Express an aggregate per capita using ABS ERP

Usage

ato_per_capita(x, year, erp = NULL)

Arguments

x

Numeric vector of aggregate values (same length as year).

year

Character vector of financial years.

erp

Optional override: data frame with columns financial_year and erp_june_australia_thousands.

Details

Divides the input by Estimated Resident Population at 30 June of the financial year's end (a stock measure). For flow-style measures where a mid-year-average population is preferable, substitute a custom ⁠erp =⁠ argument. ERP is ABS's preferred population-denominator concept for per-capita economic statistics (see cat. 3101.0 methodology).

Value

Numeric vector of per-capita values (same units as x per person).

References

Australian Bureau of Statistics (2024). National, State and Territory Population. Catalogue 3101.0.

See Also

Other harmonisation: ato_crosswalk(), ato_deflate(), ato_harmonise(), ato_reconcile(), ato_schema_map(), ato_to_taxstats()

Examples

# Income tax per person, 2022-23 FBO headline
ato_per_capita(316.4e9, "2022-23")

Petroleum Resource Rent Tax (PRRT) annual data

Description

Returns PRRT revenue and assessments. PRRT is a 40% tax on the profits of offshore petroleum projects; revenues are volatile and project-specific. Key dataset for resource-tax reform analysis.

Usage

ato_prrt(year = "latest")

Arguments

year

"YYYY-YY" or "latest".

Value

An ato_tbl.

Source

Australian Taxation Office Taxation Statistics Company. Licensed CC BY 2.5 AU.

References

Commonwealth of Australia. Petroleum Resource Rent Tax Assessment Act 1987. Enabling legislation for the 40 per cent rent tax on offshore petroleum projects.
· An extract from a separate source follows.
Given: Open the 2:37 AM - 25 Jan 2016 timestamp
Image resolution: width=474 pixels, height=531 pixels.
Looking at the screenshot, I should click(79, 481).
Callaghan, M. (2017). Review of the Petroleum Resource Rent Tax. Treasury-commissioned review; reference for PRRT-reform analysis.

See Also

Other specialist: ato_compliance(), ato_division293(), ato_fuel_tax_credits(), ato_international(), ato_medicare_levy(), ato_rba(), ato_state_tax(), ato_tax_expenditures(), ato_whm()

Examples


op <- options(ato.cache_dir = tempdir())
try(ato_prrt(year = "2022-23"))
options(op)


RBA Commonwealth receipts (H1 statistical table)

Description

Pointer to the RBA's H1 series on Commonwealth receipts for long-run time series. RBA compiles since 1959-60, filling gaps in ATO Taxation Statistics which start 1994-95.

Usage

ato_rba(series = c("receipts", "income_tax"))

Arguments

series

One of "receipts" (default, all Commonwealth receipts by category) or "income_tax" (income tax only).

Details

The RBA publishes H1 as an XLSX with stable URL. This function fetches it and returns a tidy tibble.

Value

An ato_tbl.

Source

Reserve Bank of Australia Statistical Tables H1 https://www.rba.gov.au/statistics/tables/.

See Also

Other specialist: ato_compliance(), ato_division293(), ato_fuel_tax_credits(), ato_international(), ato_medicare_levy(), ato_prrt(), ato_state_tax(), ato_tax_expenditures(), ato_whm()

Examples


op <- options(ato.cache_dir = tempdir())
try(ato_rba(series = "receipts"))
options(op)


R&D Tax Incentive claimants

Description

Returns the annual "Report of data about Research and Development Tax Incentive entities": claimants, claimed expenditure, refundable and non-refundable tax offsets by industry and company size. Treasury and DISR use this series to evaluate the R&D Tax Incentive programme, which is the largest single element of Australia's business innovation policy (AUD 2 billion+ per year).

Usage

ato_rdti(year = "latest")

Arguments

year

Income year in "YYYY-YY" form (e.g. "2022-23") or "latest". Current releases cover 2021-22 and 2022-23.

Value

An ato_tbl with one row per entity (or aggregated cell, depending on the release schema). Monetary values in nominal AUD.

Source

Australian Taxation Office Research and Development Tax Incentive report. Licensed CC BY 2.5 AU.

References

Commonwealth of Australia. Income Tax Assessment Act 1997, Division 355 (Research and Development Tax Incentive).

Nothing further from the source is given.